_PROBLEM TO WORK ON:_ The required answer is an exact copy of the lines from the one containing "Image resolution: width=343" to the end of the listing, both included, without any pictures.

--- RAW DATA ---

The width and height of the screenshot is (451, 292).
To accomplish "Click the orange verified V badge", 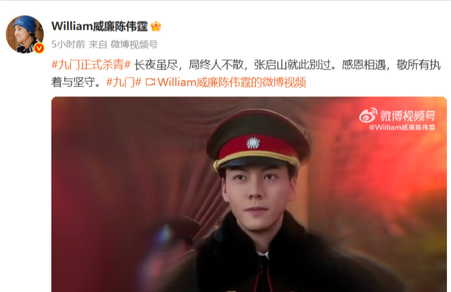I will coord(39,48).
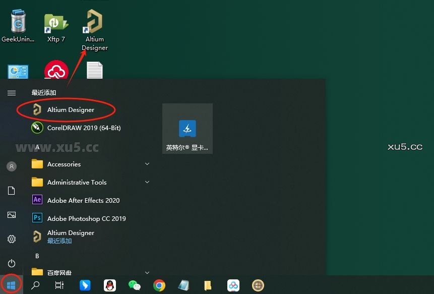Expand the Administrative Tools folder
The image size is (434, 294).
point(77,182)
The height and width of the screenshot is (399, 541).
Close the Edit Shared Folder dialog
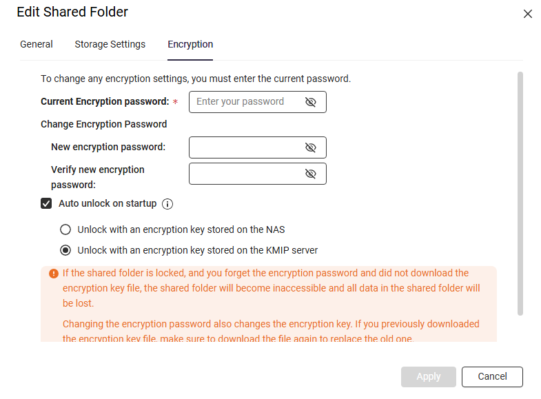[528, 14]
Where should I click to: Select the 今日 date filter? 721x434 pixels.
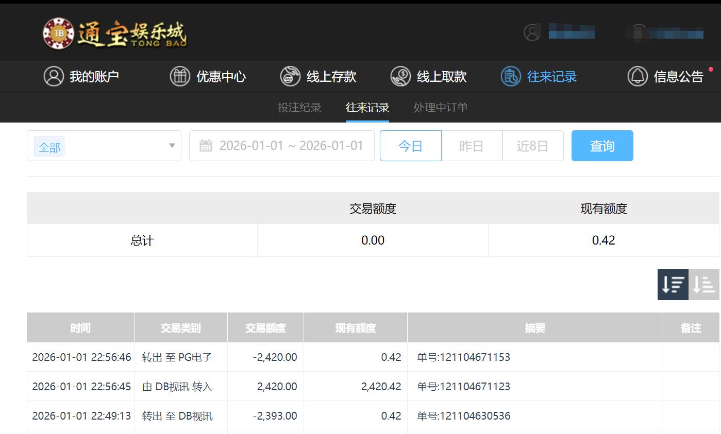410,146
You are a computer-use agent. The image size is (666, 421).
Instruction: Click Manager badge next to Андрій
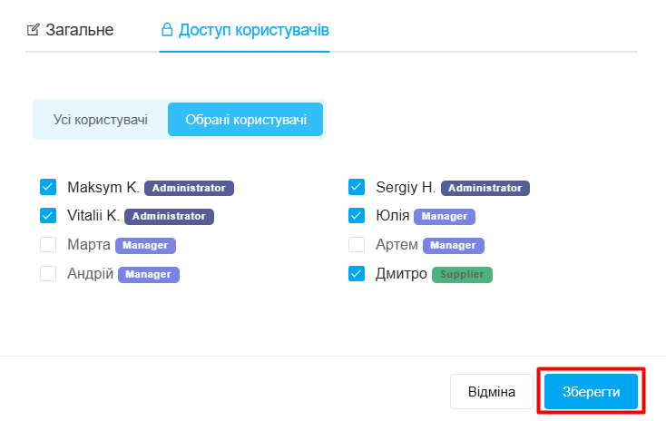click(x=149, y=274)
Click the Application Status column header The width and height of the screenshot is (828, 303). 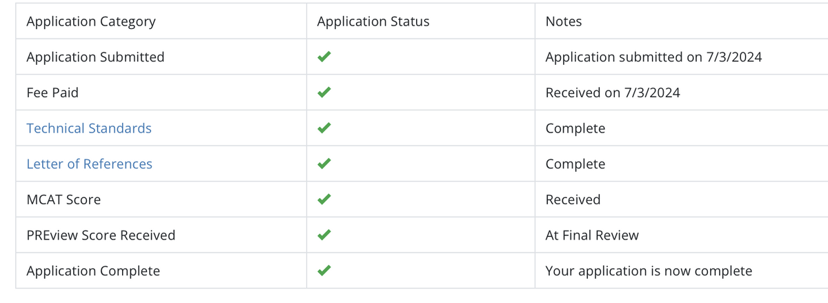coord(373,21)
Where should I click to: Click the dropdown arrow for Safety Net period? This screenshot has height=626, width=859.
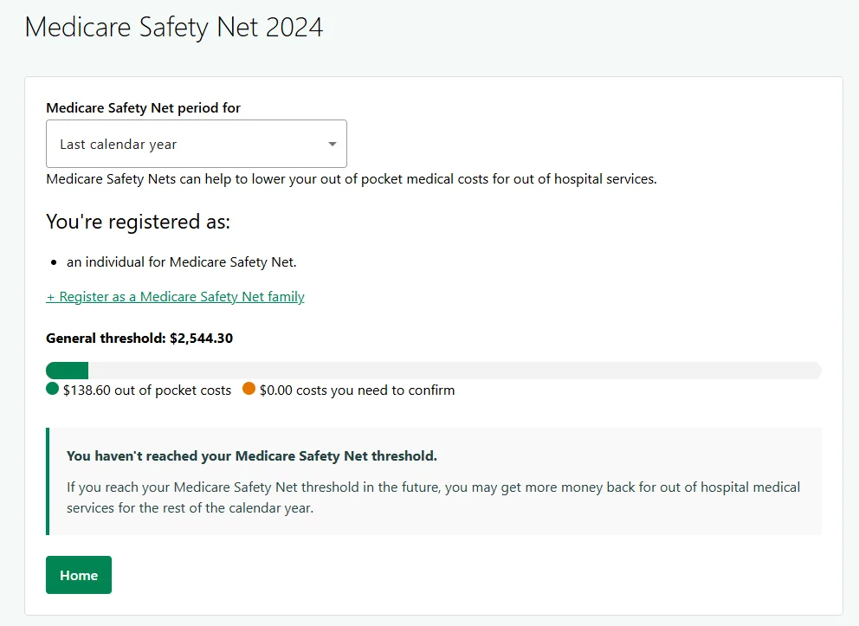pos(333,145)
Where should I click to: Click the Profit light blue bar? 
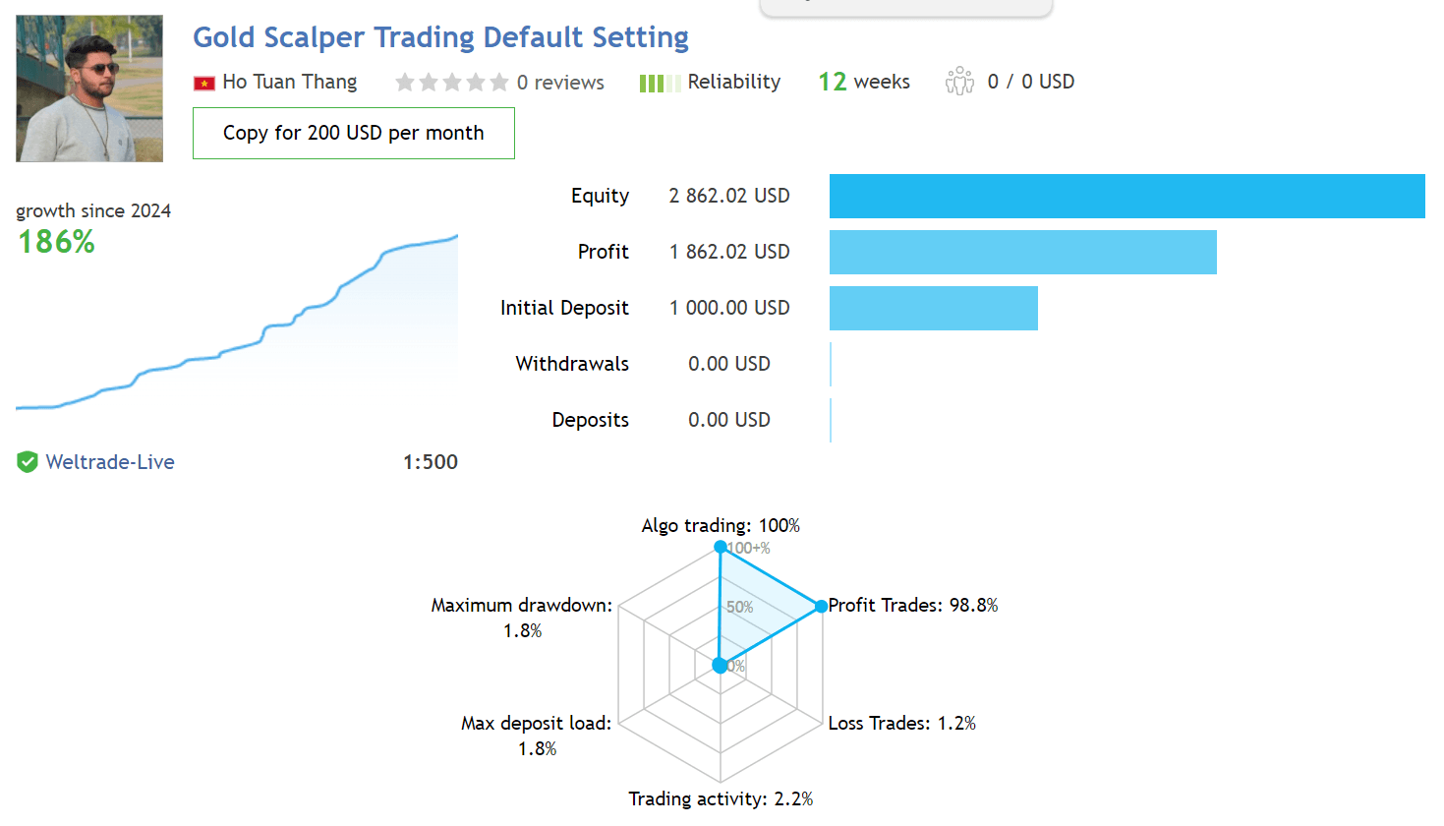[1023, 252]
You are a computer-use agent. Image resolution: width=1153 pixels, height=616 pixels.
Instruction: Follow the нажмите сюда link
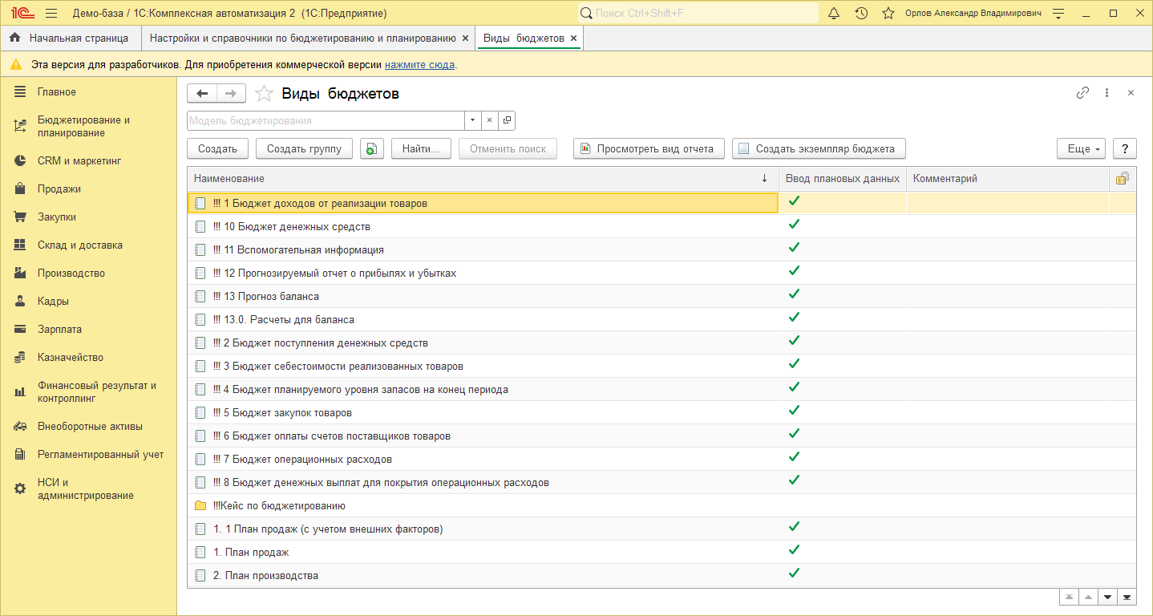419,64
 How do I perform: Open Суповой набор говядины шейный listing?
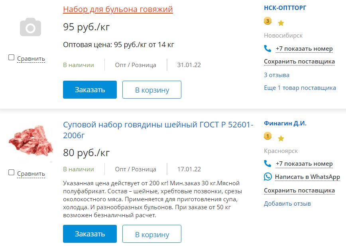click(x=158, y=130)
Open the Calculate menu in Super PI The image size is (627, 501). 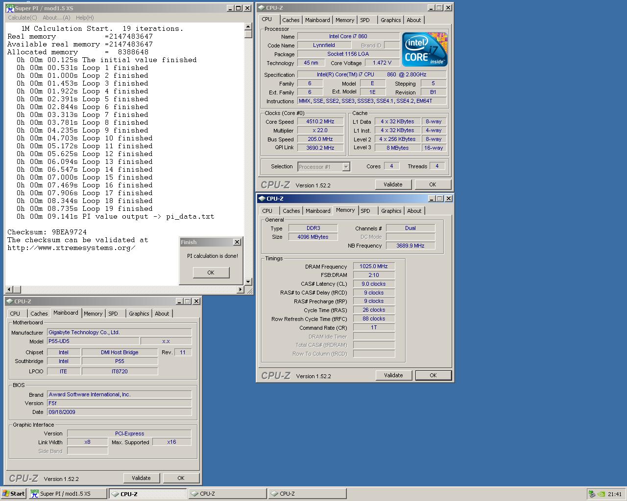click(x=22, y=18)
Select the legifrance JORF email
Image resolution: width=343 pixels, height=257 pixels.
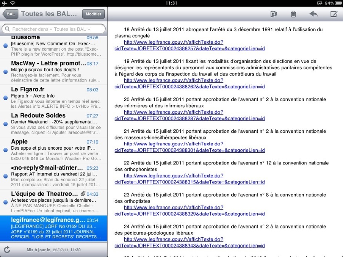point(53,229)
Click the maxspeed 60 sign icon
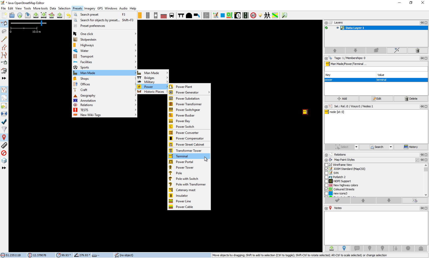The width and height of the screenshot is (429, 258). [x=253, y=16]
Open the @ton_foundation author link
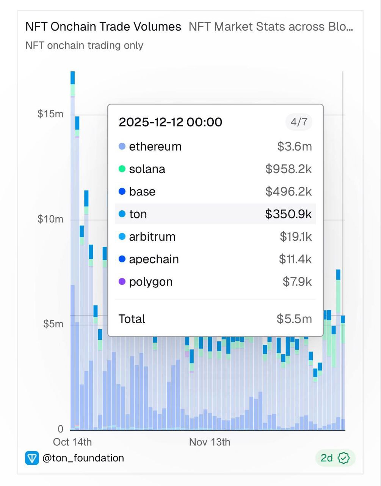Screen dimensions: 381x486 [x=83, y=458]
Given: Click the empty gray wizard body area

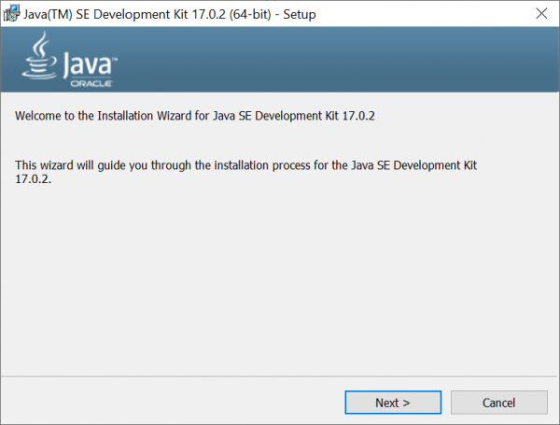Looking at the screenshot, I should click(280, 280).
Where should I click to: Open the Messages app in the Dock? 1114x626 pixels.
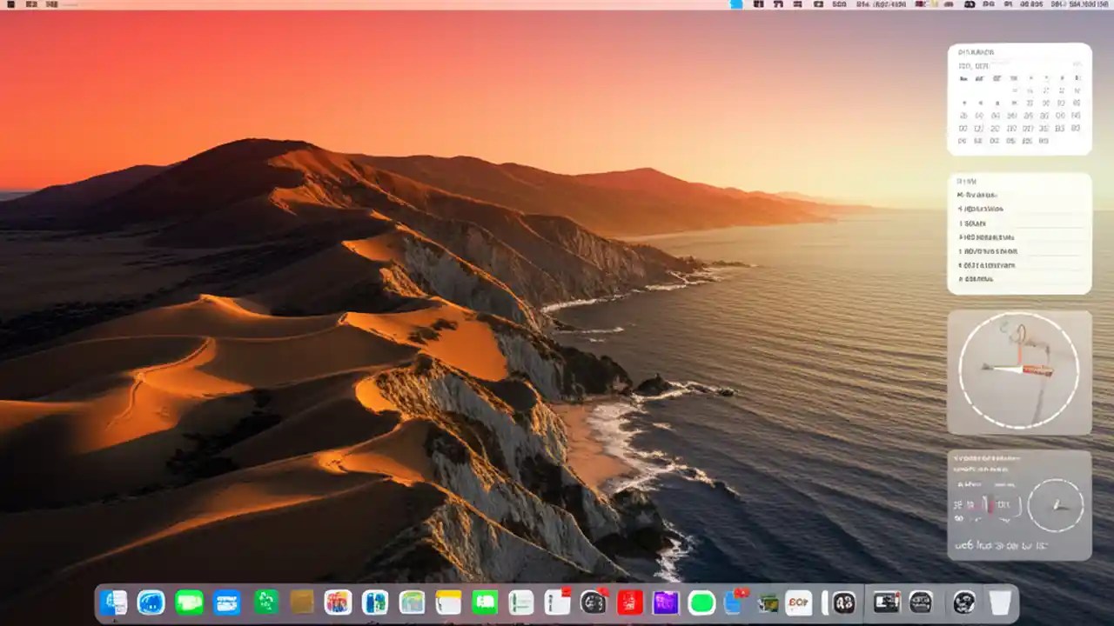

---

_RESULT OF THIS EXERCISE:_
Image resolution: width=343 pixels, height=257 pixels.
point(53,229)
Click the maxspeed 60 sign icon
The width and height of the screenshot is (429, 258). [x=253, y=16]
Open the @ton_foundation author link
Screen dimensions: 381x486 [x=83, y=458]
Given: Click the empty gray wizard body area

Looking at the screenshot, I should click(280, 280).
Where should I click to: Open the Messages app in the Dock? 1114x626 pixels.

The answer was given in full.